Here are some of my thoughts I wrote down, summed up, during that week. For anyone that has gone through a similar experience, perhaps you can identify.
Why give it to us only to take it away?
There are meant to be two. We were chosen to embark on a unique parental experience. They are meant to be together, to look after each other, to always have one another.
Now its on its own, and we have an empty space. My heart is so heavy. I don't want to let go. Having it here is both comforting and hindering. I imagine what it must look like or where it is. Or if there's an afterlife and we will ever meet it one day. If it knows how much I love it and no matter what they are as important to me as the alive twin. My little fighter; my alive feisty twin. It must never stop kicking me. It can hurt and punish me I don't care.
How will it know how special it is, and how special its life would've been with a twin at its rightful side? That its been robbed not only from us but from him/her. How will we ever fill the gap, how will we ensure that it is part of our family and is acknowledged and never forgotten - not by us but by its sibling and the world. I carried twins for 35+ weeks. No one will know. Now we are just like everyone else, no one knows our story or our excitement. I want to turn back the clock. When did its heart stop and when did its soul move? Was I awake? Was I shouting at the time, crying, happy, aware?
Was it when I cried and didn't know why? What will become of all of us? How will we move on. I don't believe I'll ever stop thinking about what was to be, or who it was. The dread of the days to come when its taken from me finally. And how we will say goodbye and have a few memories or tokens, just tokens to prove it was part of us. It was a twin. I had towns. I have twins.
The sadness just moves and I need to feel it, to feel the tears. Being distracted by visitors just irritates me. It means less time thinking about and connecting with the twin that will soon go forever. Giving it the time it deserves as its time was so short. Names. Significance. Does it know. Does anyone know. Or do they think just focusing on one twin will make this all better. They make me angry.
Will I meet it someday. Can I talk to it?
- - - - - -
If it was me, or anything that I did to make this happen, then I am endlessly sorry. I may never know. I may never grasp. I love you and your twin more than life itself and am sorry you'll never get to experience life. I'm sorry its been stolen from you before it began.

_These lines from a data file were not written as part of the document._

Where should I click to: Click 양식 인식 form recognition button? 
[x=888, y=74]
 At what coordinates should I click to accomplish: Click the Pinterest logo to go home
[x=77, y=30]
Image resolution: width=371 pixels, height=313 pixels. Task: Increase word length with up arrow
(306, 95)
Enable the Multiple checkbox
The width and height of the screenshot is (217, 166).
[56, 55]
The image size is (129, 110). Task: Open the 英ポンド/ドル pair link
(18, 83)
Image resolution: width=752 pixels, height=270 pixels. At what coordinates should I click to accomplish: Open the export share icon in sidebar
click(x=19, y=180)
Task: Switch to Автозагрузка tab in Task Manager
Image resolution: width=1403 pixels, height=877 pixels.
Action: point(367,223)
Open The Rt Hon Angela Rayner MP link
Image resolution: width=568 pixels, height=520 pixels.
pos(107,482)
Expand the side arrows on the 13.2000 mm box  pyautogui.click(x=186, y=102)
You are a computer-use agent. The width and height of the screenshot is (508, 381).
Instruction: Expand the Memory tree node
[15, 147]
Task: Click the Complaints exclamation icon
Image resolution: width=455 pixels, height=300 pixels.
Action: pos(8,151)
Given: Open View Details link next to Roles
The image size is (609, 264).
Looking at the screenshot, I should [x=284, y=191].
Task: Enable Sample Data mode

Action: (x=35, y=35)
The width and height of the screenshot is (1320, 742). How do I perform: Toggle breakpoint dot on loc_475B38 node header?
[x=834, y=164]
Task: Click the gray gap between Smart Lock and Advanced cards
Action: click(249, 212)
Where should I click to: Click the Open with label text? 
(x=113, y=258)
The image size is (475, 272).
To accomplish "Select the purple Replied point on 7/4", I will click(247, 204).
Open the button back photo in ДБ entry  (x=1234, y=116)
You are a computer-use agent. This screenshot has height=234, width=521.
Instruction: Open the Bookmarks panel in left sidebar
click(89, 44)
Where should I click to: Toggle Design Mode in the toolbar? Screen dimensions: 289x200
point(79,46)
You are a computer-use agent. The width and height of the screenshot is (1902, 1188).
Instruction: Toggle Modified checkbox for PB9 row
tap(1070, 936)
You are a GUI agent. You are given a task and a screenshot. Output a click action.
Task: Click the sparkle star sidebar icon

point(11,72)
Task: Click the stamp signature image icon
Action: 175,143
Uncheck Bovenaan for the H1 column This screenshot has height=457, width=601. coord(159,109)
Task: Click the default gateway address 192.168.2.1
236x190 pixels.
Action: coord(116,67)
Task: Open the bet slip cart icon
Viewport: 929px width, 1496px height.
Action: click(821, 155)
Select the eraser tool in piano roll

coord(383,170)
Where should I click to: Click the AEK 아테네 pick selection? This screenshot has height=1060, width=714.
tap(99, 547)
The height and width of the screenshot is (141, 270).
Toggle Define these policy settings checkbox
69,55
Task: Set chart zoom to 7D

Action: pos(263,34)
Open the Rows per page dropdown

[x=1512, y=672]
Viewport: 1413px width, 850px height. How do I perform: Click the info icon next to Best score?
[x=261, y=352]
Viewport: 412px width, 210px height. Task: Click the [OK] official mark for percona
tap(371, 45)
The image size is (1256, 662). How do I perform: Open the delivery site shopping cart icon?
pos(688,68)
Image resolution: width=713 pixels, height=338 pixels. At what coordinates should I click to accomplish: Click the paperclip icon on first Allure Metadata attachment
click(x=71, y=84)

My angel, it won't be long until you have to leave me. But you're in my heart. And will remain there for as long as I live and beyond. I will never forget you. You'll never be forgotten, it will be my life's pledge to ensure that. While nurturing and loving your twin with all our hearts.
I'm scared. I'm the worst kind of scared for the pain of this birth and I feel guilty because I really should be more fearful of seeing you and having to let you go. I am. The thought kills me.
I will wonder if you know that. And if you know what a hole you're leaving in my life, in our lives. I'm your mum. We were ready for you. We were excited, scared but excited. You were with us for 8 months. You were meant to be like me and your sibling like your dad. I don't know where we got that from, but you were my little small one.
Now your sibling is what we are trying to focus on, so we can heal and fill its life with love.
The deathly silence, void, ghostly nothingness that I can't feel you is difficult. That your sibling is so active and you never were - or at least I didn't feel you much - makes the contrast even stronger.
Thank God your sibling moves and squirms so much. Thank goodness.
I love you always and endlessly, my precious daughter.
I love you always and endlessly, my precious daughter.